今年1月。街がお正月ムードで賑わいを見せる頃、美和子さんは覚悟を決めた。龍弥君を連れ、東京の病院へと向かった。病気の告知をすることに決めたのだ。
「龍弥君も大きくなって来たから、そろそろいろんなことを話しても良いのかなと思って、お母さんと相談して龍弥君の病気のことを伝えようかなって思っています。これ、生まれつきの病気なんだ。この先どうなるのか、なかなかすぐには治らないと思うんだ。でも病気とお付き合いしていかなければならない」(高木准教授)。
「OK!」と龍弥君。美和子さんの「龍弥この先心配なこととかない?」との問いかけに「ない」。「無敵か、無敵だな。あれもこれもやっているもんな」。

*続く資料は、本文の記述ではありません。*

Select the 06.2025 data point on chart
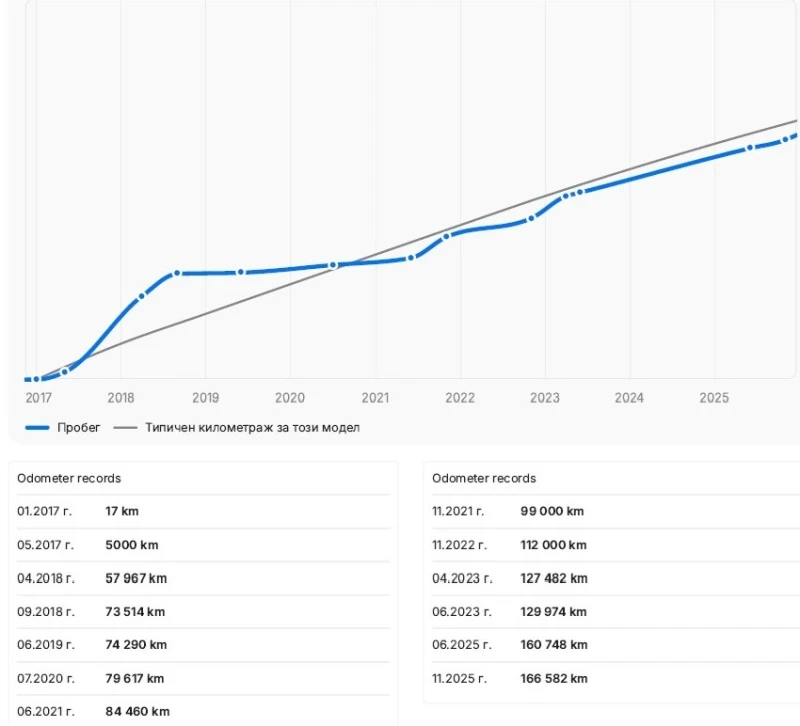800x726 pixels. click(750, 148)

そして美和子さんは「龍弥持って!あとで読んで」と、龍弥君に一通の手紙を渡した。
『龍弥へ
龍弥、本当の病気のことを今までずっと言わなくて、ごめんなさい。
ママは毎日泣きました。龍弥の寝顔を見るともっと涙が出てきました。
健康な体にうんであげられなくて、不自由な思いをさせてごめんね。
でも、ママきょう今日であやまるのやめにします。
ママも龍弥の病気治すためにがんばるから!!!
ママ、必ず治療法見つけるから。』
告知から9カ月が経った今年10月。12歳になった龍弥君にとって、小学校生活最後の学習発表会。ねぶた囃子を披露した。
身体の動きや話し方からは病気の進行は感じられない。残り少ない小学校生活で、友達との思い出を刻んだ。
「6年間、ご苦労様でした」「うん」「最高でした。行くか」「うん」「お腹すいたな」「うん」「おそば食べるか」「やだ」「から揚げ食べるか(笑)」。
突然告げられた余命。多くの難病は研究者が少なく、研究に必要な国の助成金も限られているため、治療法の開発が進みづらいのが現状だ。
それでも龍弥君と美和子さんは病気に負けず、できないことに負けず、「はしりたい」という夢に向かって令和の時代を駆け抜ける。